Jean Grenier, ancien professeur de philosophie et amis de Camus, n’a pu assister aux représentations. Camus lui envoies la pièce. … Elle est écrite dans une langue très pleine, dans un style très direct et qui porte, et l’émotion doit se communiquer au spectateur et à l’acteur. Peut-être est on un peu dérouté par le chevauchement des fléaux : épidémie, bureaucratie, collaboration. – A la lecture cela paraît naturel. Jean Grenier
A la lecture. Cette pièce se lit, se délecte, s’enthousiasme à la science de l’écriture et du passage d’un théâtre à l’autre. Et le lecteur peut se mettre à rêver à sa mise en scène  idéale. Il faut imaginer Sisyphe et le lecteur heureux. Je ne saurais que vous en recommander la lecture : L’Etat de Siège, d’Albert Camus, collection Folio Théâtre.
L’État de siège date de 1948. En 1949, sort 1984, d’Orwell. Les créateurs nous envoie des « messages in a bottle ». Savons-nous les déchiffrer ? Quel théâtre se risquera, se hasardera, prendra son courage à deux mains pour lancer au public L’État de Siège ? La réponse est dans  la programmation d’Anthéa, à Antibes! L’État de Siège est programmé du 17 au 19 novembre.

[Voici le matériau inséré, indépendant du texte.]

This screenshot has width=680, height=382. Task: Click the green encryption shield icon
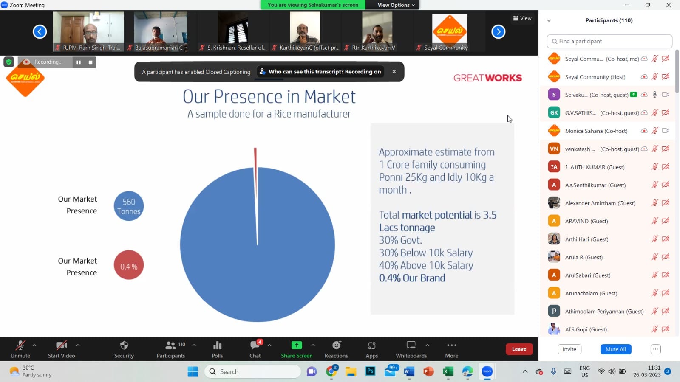(x=9, y=62)
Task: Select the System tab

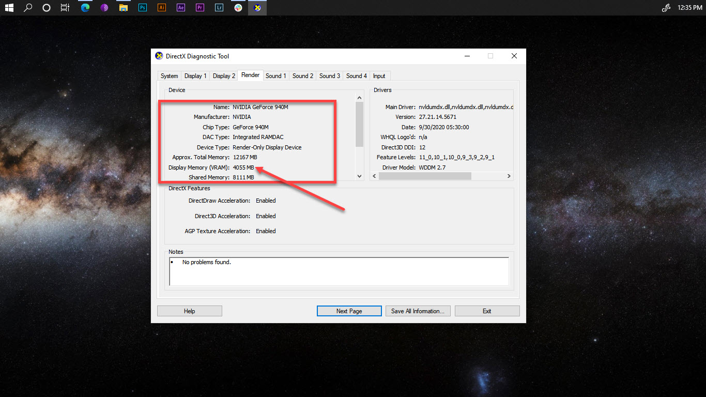Action: point(169,75)
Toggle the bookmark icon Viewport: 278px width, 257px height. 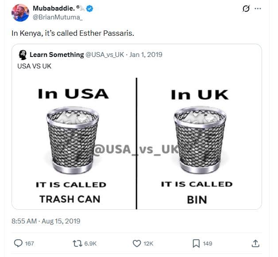pyautogui.click(x=196, y=243)

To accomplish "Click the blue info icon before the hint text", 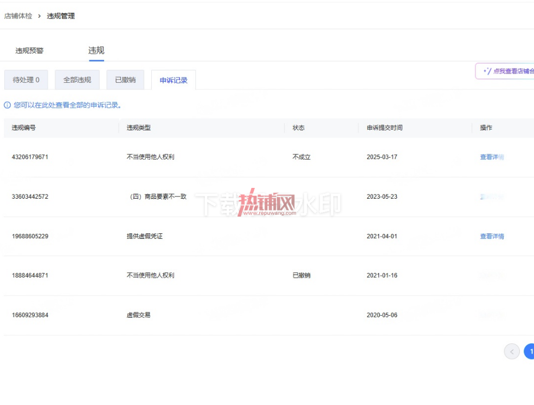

Je vous rappelle qu’un livre s’achète dans une librairie, et  nulle part ailleurs. Au demeurant,  la loi n° 81-766 du 10 août 1981 relative au prix du livre, dite loi Lang, instaure le prix unique du livre en France.  Vous achèterez donc au même prix cet ouvrage dans une librairie, ce que je vous recommande vertement, que sur la plateforme d’une entreprise de commerce électronique dont je ne veux pas me souvenir du nom.